Read’s efforts have even made an impact on the manufacturers of the products she sells. Now, she said they’ll occasionally reach out and ask her what might make a product more appealing for customers.
“And we say, OK, well, our customers prefer, maybe, a closed-loop system where we send back the containers and they get refilled and there's no waste involved or there's no plastic involved,” she said. “We’re definitely more than one voice here — you know, we’ve got thousands of customers that have been doing it for years.”
Creating the conditions for life
Then there are the resolutions that take some skill. While many people are attracted to the idea of gardening and urban farming, there are so many obstacles to getting started — like having a place to plant your seeds in the first place.
Shawn Harrison, the founder and co-director of Soil Born Farms, said this is the exact kind of concern he tries to respond to in his work. The organization launched in 2000 and has grown into an urban farming project that educates Sacramentans of all ages on how to get involved. They host events at their 55-acre urban farm located on the American River Parkway.
Getting people invested in this work, Harrison said, starts with people “getting their hands dirty.”
“Planting a seed and being able to tend to that seed and watch it germinate, and turn it into something that you can work with in the kitchen and put into your body is a really, really powerful act,” he said.
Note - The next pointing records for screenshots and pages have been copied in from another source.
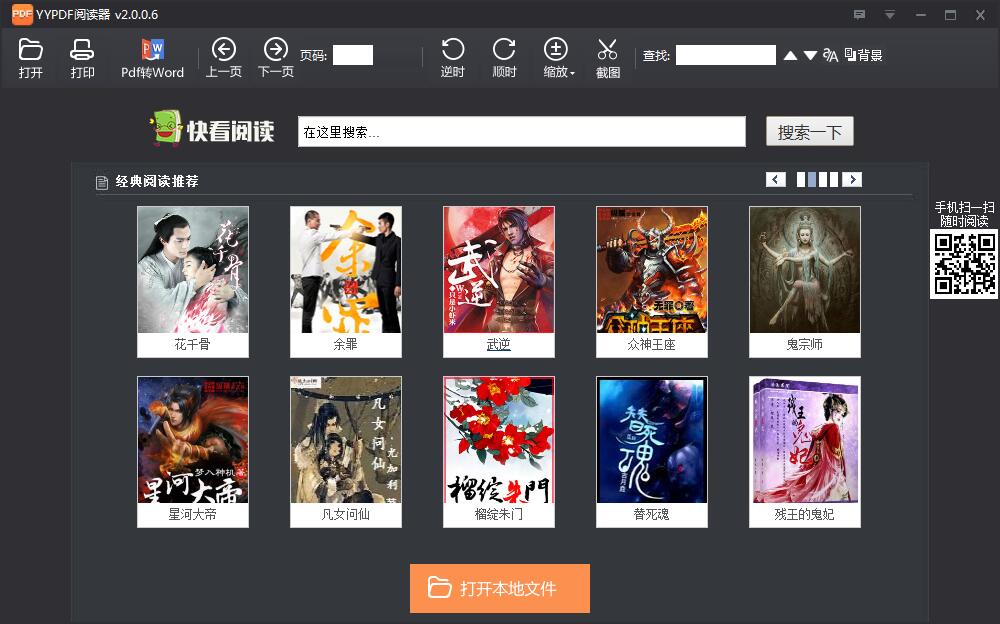
Task: Open the 武逆 book title link
Action: (498, 345)
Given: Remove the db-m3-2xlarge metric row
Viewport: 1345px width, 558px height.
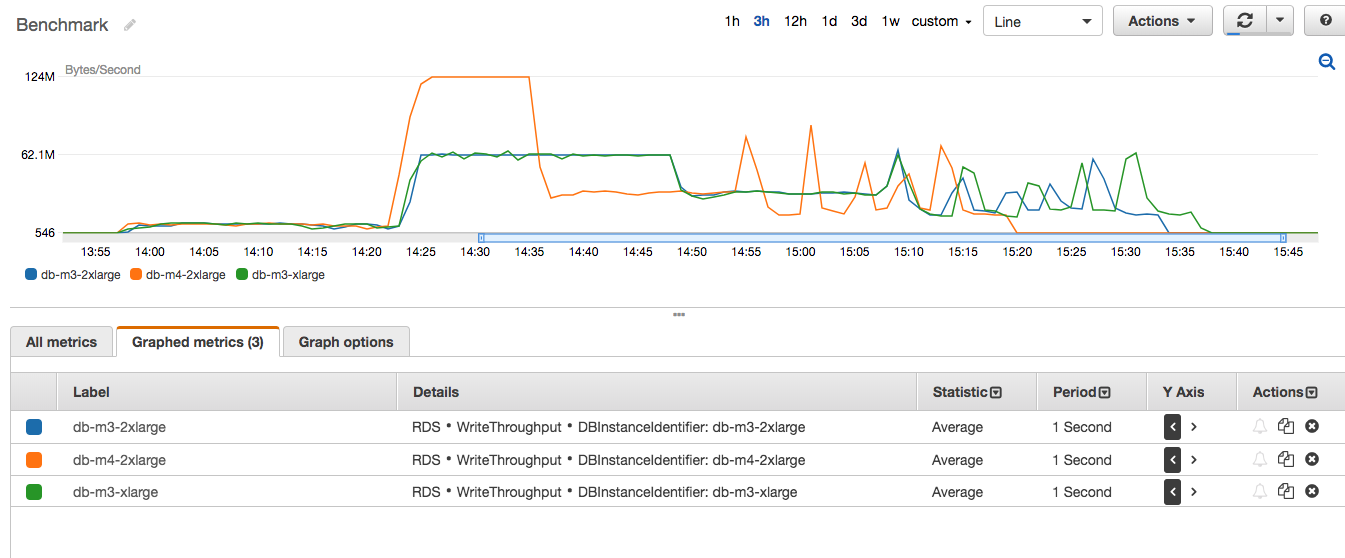Looking at the screenshot, I should tap(1312, 427).
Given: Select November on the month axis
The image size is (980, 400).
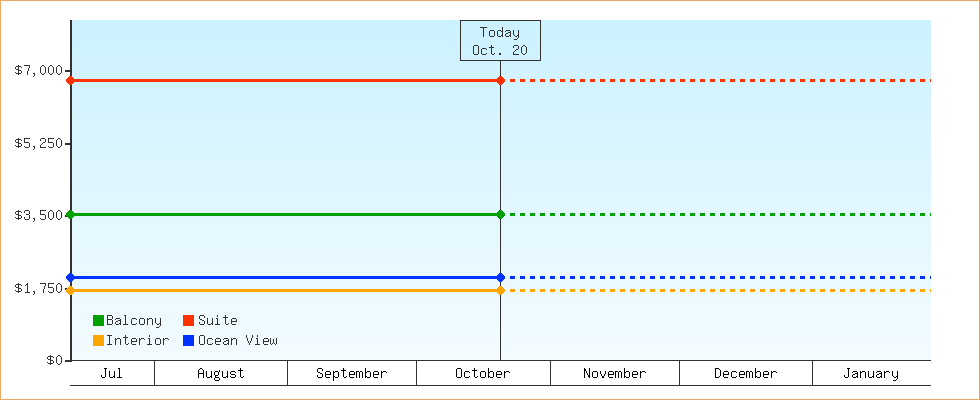Looking at the screenshot, I should coord(614,373).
Often, getting into gardening and urban farming can get complicated. But Harrison said it doesn’t have to be that way. The key, he said, is meeting people where they’re at.
“If they live in an apartment or they don't have a place for a garden, there's scales of participation that we try to share with folks,” he said. “You can grow herbs in your windowsill and gain great joy from that.”
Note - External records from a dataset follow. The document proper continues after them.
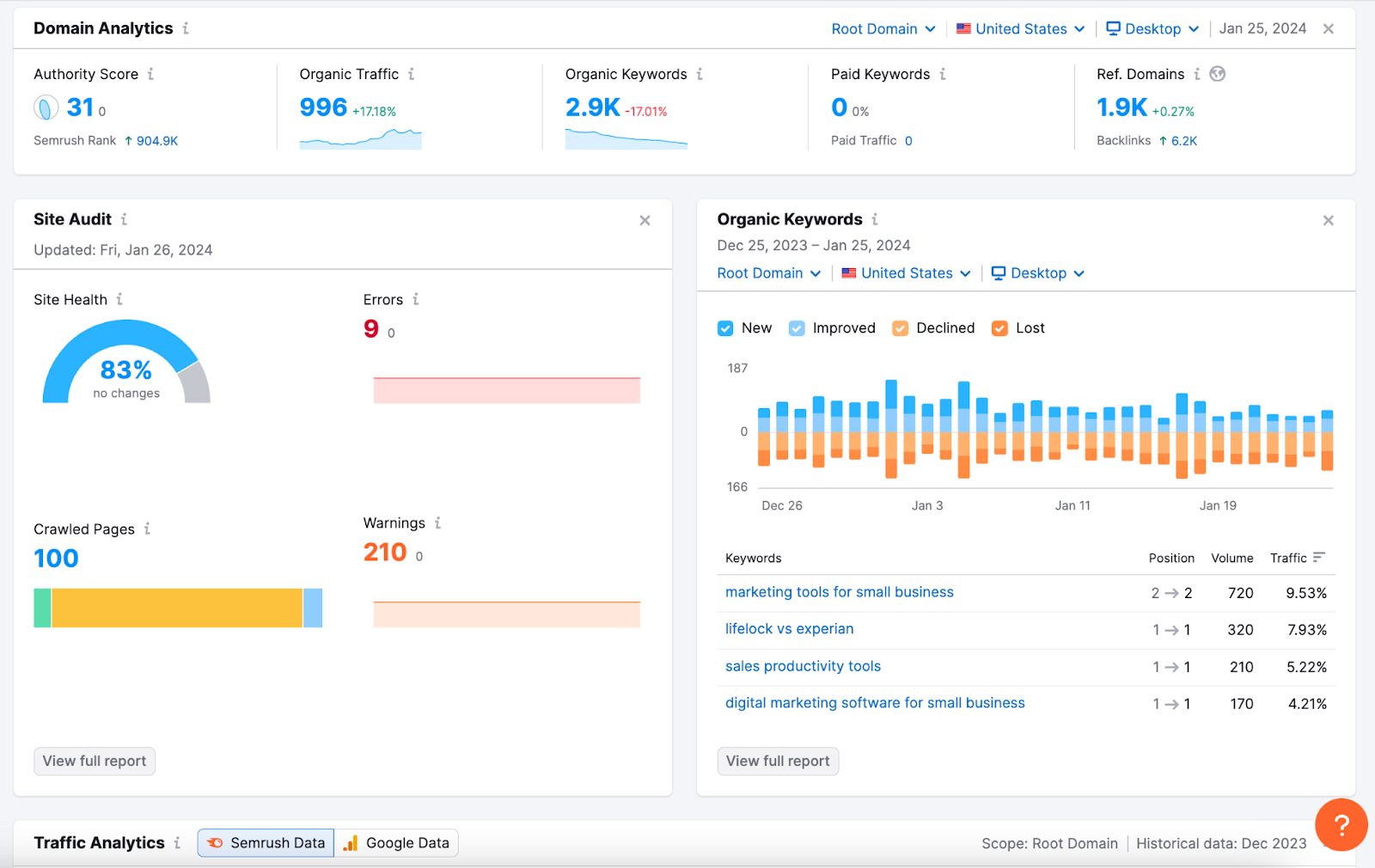Viewport: 1375px width, 868px height.
Task: Click the Traffic column sort icon
Action: coord(1318,558)
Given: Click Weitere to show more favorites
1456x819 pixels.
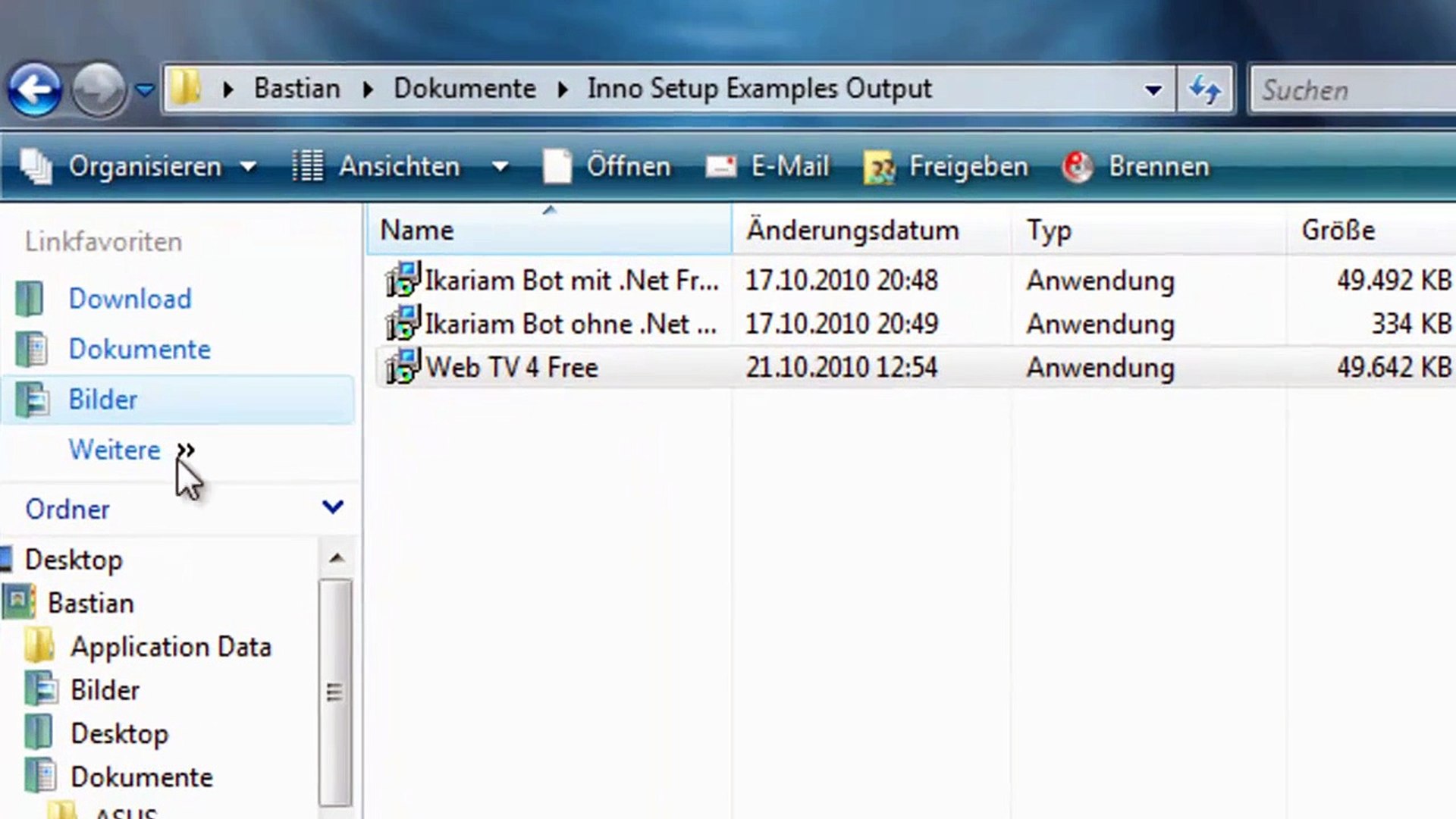Looking at the screenshot, I should pos(115,450).
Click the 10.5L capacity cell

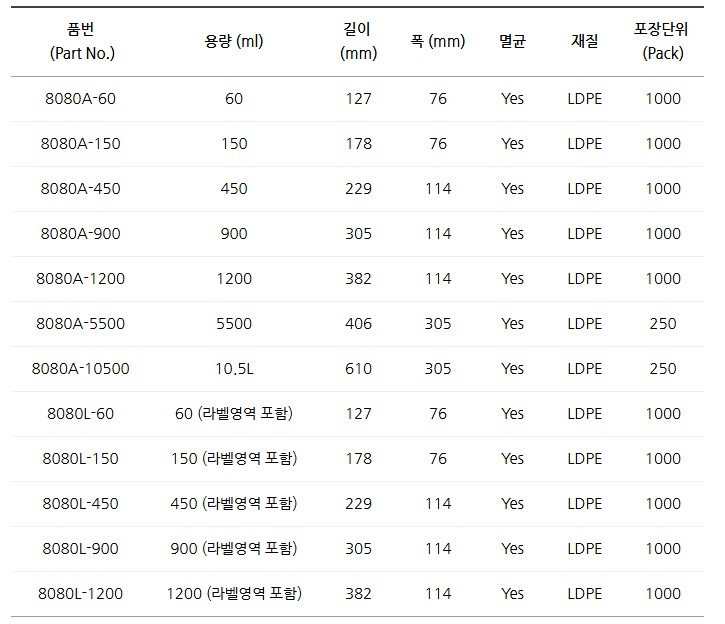[234, 369]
In urban agriculture, Harrison said he’s found a sense of power. There’s so much that’s out of our individual control. But when he’s talking to people getting into gardening, he encourages them to look at the impacts of their work — that butterfly who formed its cocoon on a plant grown by their hands, that bird that found shelter in the shade of their garden.
“When we’re feeling overwhelmed and like the world’s going to crap and we have no control over what’s happening, you can very quickly see that … your actions can really positively impact the conditions for life to thrive,” he said.
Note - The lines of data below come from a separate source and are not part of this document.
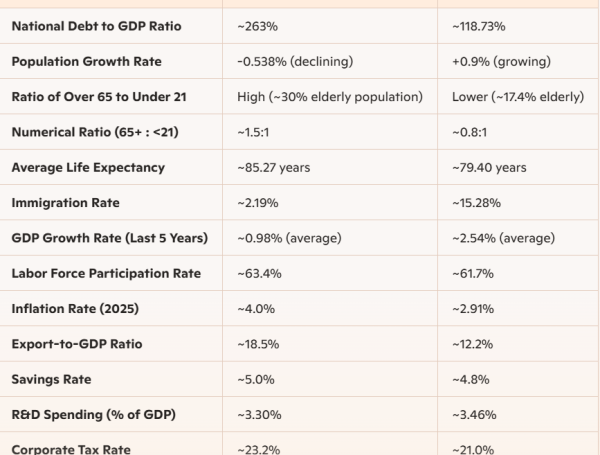Click the ~118.73% debt ratio value
This screenshot has width=600, height=455.
coord(478,26)
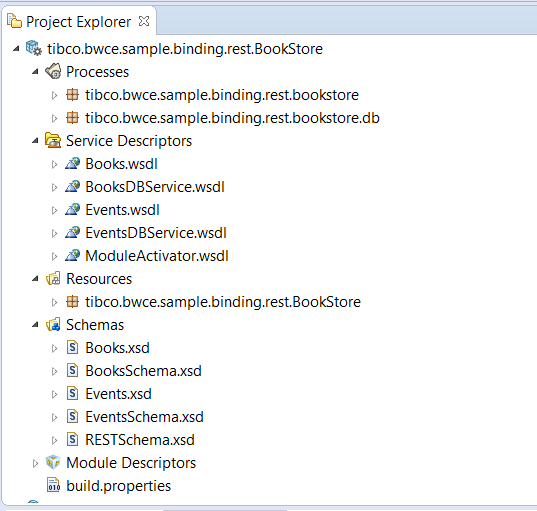Click the Module Descriptors cube icon
Viewport: 537px width, 511px height.
53,463

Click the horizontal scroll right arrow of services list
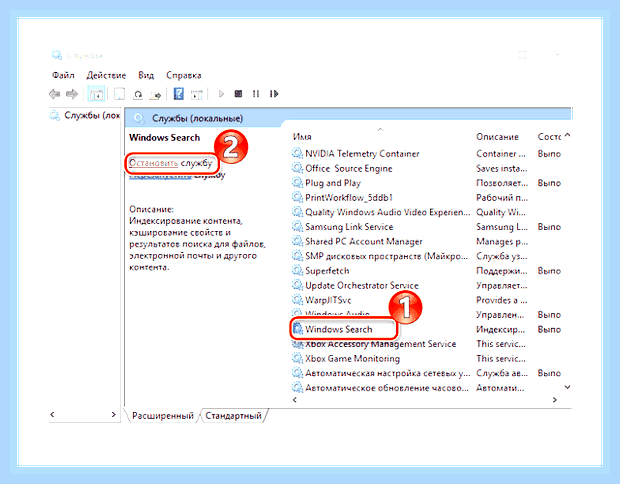(555, 400)
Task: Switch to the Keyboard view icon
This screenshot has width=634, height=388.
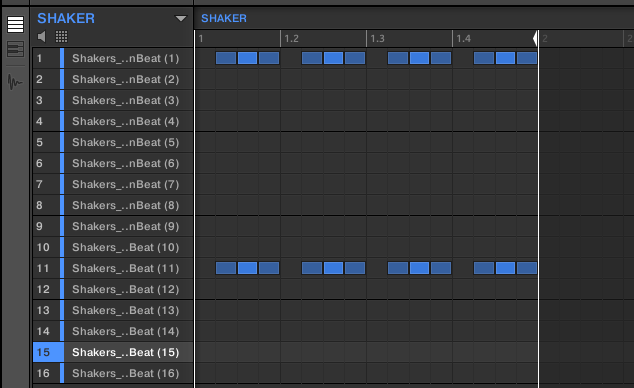Action: pos(15,49)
Harrison also reminds himself this work isn’t happening in isolation. Since 2000, Harrison said Soil Born’s programs have offered a space to learn and grow plants for thousands of people — and similar work is being carried out by so many all over the country. There’s comfort in that community, he said.
“Don't think about just you,” he said. “Think about the thousands and thousands and thousands of people that are doing exactly what you're doing.”
Soil Born offers all kinds of educational programming and training.
If you’re looking to learn a little more or dip your toe into the world or urban gardens without the cost, Harrison recommends visiting their American River Parkway site during their next free gardening clinic on April 6. On that day, they'll have free gardening classes, a chance to shop around for seedlings and plants and an opportunity to get acquainted with the farm.
They also invite people to volunteer at the farm every Saturday.